They don't own a cell phone, but this summer, that's all this brother and sister are asking for — and thousands are coming in. The phones are not for themselves, but for soldiers in Iraq and Afghanistan.
“We're changing the way that soldiers call home,” says Brittany Bergquist.
13-year-old Brittany and her brother, Robbie, 12, have set a lofty goal. Four months ago, when the two saw on TV a soldier’s $7,624.00 cell phone bill to call home (he forgot about exorbitant “roaming charges”), the kids decided that wasn't right.
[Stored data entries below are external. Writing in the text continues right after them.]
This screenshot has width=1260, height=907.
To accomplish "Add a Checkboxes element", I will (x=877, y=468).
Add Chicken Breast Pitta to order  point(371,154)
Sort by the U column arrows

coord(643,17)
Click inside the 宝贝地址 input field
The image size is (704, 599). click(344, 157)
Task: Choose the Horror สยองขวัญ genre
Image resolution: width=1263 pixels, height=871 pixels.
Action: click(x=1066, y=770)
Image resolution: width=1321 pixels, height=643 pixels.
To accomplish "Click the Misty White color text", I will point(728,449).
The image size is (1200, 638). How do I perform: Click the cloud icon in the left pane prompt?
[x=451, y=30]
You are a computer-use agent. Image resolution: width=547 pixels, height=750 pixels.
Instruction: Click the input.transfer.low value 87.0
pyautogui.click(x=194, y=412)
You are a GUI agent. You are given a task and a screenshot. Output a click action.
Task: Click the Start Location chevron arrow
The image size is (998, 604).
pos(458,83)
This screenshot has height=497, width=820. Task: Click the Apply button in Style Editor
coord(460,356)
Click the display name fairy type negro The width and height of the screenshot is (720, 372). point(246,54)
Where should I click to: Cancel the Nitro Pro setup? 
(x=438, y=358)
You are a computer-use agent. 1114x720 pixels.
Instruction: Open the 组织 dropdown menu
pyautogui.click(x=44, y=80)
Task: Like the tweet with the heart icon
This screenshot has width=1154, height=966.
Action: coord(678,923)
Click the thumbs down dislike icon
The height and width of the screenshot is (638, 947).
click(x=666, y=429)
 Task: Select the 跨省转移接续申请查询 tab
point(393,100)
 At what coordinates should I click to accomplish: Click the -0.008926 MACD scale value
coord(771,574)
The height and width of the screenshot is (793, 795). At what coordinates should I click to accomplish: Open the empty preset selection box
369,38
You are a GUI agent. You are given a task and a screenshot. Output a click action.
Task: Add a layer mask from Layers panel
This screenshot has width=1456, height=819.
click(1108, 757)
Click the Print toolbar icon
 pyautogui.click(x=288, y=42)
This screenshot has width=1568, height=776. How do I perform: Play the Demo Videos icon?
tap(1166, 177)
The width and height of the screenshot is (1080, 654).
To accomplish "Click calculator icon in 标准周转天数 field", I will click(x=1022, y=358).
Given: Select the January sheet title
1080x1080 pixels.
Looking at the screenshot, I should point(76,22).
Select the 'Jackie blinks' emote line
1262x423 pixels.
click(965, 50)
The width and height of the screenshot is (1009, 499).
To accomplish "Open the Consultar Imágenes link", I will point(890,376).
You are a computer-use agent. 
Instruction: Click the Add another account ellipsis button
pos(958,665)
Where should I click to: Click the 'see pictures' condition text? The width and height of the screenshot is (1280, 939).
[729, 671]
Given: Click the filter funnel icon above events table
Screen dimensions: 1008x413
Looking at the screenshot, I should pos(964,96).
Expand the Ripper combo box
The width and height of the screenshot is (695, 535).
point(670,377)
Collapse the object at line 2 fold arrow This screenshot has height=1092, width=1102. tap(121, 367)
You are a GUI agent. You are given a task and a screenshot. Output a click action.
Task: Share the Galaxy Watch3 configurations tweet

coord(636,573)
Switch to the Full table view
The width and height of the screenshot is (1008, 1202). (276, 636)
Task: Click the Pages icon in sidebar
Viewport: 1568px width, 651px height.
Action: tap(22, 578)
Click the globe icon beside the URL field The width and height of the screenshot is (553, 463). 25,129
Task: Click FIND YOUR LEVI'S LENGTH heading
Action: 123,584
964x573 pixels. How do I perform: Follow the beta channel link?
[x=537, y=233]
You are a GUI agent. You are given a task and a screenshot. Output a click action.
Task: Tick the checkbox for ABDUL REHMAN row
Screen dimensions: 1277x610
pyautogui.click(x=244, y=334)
So they marched to their piggy banks and started a remarkable project.
“From our piggy banks we probably had about $14,” remembers Brittany.
Since then, they’ve collected a bit more. How much?
“Over $140,000," says Robbie.
The wireless industry estimates 107 million new cell phones will be sold this year. That means a lot of old phones that Robbie and Brittany want for recycling. Depending on the model, recyclers will pay the kids between $5 and $100 per phone. The kids use the money to buy calling cards.
A cousin in Iraq is passing them out to the troops.
The kids have become mini-celebrities, including grand marshals in a parade, but they're still focused on raising money, anyway they can, to buy more phone cards.
Their parents, needless to say, are impressed.
“I still get goose bumps on what they are doing and how they came up with the idea,” says Bob Bergquist.
They have a new goal now, to buy 8,000 satellite phones — about one for every 20 military members currently deployed in Iraq and Afghanistan. For that, they'll need $9 million. But with a never-give-up attitude, don't be surprised when they succeed.